▶ **Problem to work on**
Word-for-word transcription: reproduce all of the data, but not the pictures.

▶ **Stored data entries**
============================================================

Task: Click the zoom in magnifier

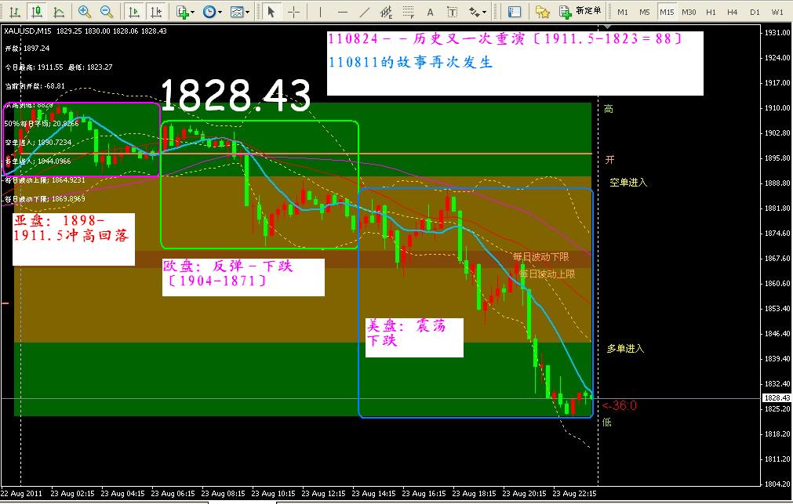Action: (85, 12)
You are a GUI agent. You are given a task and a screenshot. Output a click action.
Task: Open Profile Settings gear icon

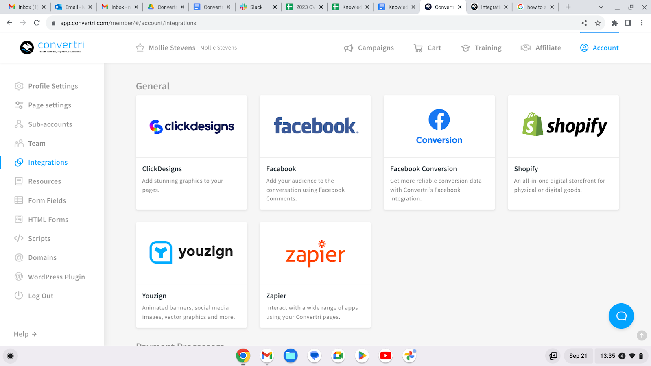19,86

============================================================

▶ **Problem solution**
Task: Click the zoom in magnifier

Action: (85, 12)
You are a GUI agent. You are given a task and a screenshot. Output a click action.
Task: Open Profile Settings gear icon

19,86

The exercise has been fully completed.